Sometimes, their needs and reactions are hard to understand and even harder to attend to. That's why you need to think about how your dating life affects your deepest friendships — and how those reactions affect you.
If you don't make your friends feel important, they may feel dumped by you while you're dating a lot or when you become especially interested in one person. They may start to get angry if they feel you've left them by the wayside.
Friends know that love and sexual attraction are powerful feelings that deserve your attention, but they don't want to feel like they've just been placeholders when you had nothing better to do with your time. Here are three simple things you can do to reassure them they still matter — even if you're infatuated with and dedicating most of your time to someone you're dating.
Use media to keep them in the loop. Texting, e-mailing, and social media are great ways to keep your friends close when you don't have a lot of face time available. You can tell them who you're seeing, where you've been going, and what you've been learning. They'll be flattered and feel like you're not forsaking them, even if they're seeing a whole lot less of you.
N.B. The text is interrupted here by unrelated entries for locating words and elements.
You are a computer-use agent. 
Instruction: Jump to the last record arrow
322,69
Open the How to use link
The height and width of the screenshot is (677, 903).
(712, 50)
Share your feelings about your date. If you're dating someone seriously, or even if you aren't, don't forsake the kind of conversation you used to have when you were checking in with your friends. Tell them a little bit about the person you're seeing and how that person makes you feel.
Give them a sense of where your emotional life is so they understand if you're getting serious or if you're feeling down because you're not meeting anyone who truly moves you. Let them be supportive or happy for you, depending on what they know — and they won't know unless you take the time to tell them how you feel.
Ask their advice. Part of being a friend is being helpful. If you've been a very private person up to now, changing your stripes would be hard and perhaps odd. But you may feel out of your depth and unable to read someone's character or you may need help interpreting what happened between you and a date at a specific moment.
If so, don't deprive your friends of a chance to really be a friend and to participate by giving you advice. If they don't feel comfortable in that role, they'll let you know either directly or by changing the subject. But for many friends, just being asked a single question lets them know that you respect them and want their opinion.